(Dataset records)
--- Begin ---

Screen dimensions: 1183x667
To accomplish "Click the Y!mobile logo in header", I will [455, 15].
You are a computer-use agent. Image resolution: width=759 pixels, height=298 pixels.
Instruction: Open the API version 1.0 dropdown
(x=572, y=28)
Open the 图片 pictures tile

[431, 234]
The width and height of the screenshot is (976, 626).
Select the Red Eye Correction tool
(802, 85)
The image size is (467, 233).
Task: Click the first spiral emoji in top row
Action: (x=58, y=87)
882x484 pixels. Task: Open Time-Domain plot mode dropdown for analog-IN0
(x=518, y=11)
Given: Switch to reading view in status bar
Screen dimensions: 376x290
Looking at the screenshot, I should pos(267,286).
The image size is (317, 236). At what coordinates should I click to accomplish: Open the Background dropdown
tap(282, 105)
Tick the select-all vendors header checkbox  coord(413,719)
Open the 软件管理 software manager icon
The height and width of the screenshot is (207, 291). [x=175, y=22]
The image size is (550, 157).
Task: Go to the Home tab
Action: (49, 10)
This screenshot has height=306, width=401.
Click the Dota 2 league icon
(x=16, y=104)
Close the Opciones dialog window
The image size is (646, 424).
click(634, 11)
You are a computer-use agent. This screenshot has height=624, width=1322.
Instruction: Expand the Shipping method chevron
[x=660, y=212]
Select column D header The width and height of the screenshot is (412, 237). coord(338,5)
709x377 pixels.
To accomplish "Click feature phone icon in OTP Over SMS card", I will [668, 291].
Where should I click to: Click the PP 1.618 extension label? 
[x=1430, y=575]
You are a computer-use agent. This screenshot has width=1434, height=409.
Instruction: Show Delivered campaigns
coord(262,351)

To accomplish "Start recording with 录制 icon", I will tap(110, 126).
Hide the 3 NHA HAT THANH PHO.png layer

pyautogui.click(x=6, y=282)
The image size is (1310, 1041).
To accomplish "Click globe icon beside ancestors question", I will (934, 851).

--- End ---

> YOUR INSTRUCTIONS
Extract every line of the entries above that contains the string "header", and copy each one in full.

> FINISHED EXERCISE
To accomplish "Click the Y!mobile logo in header", I will [455, 15].
Tick the select-all vendors header checkbox  coord(413,719)
Select column D header The width and height of the screenshot is (412, 237). coord(338,5)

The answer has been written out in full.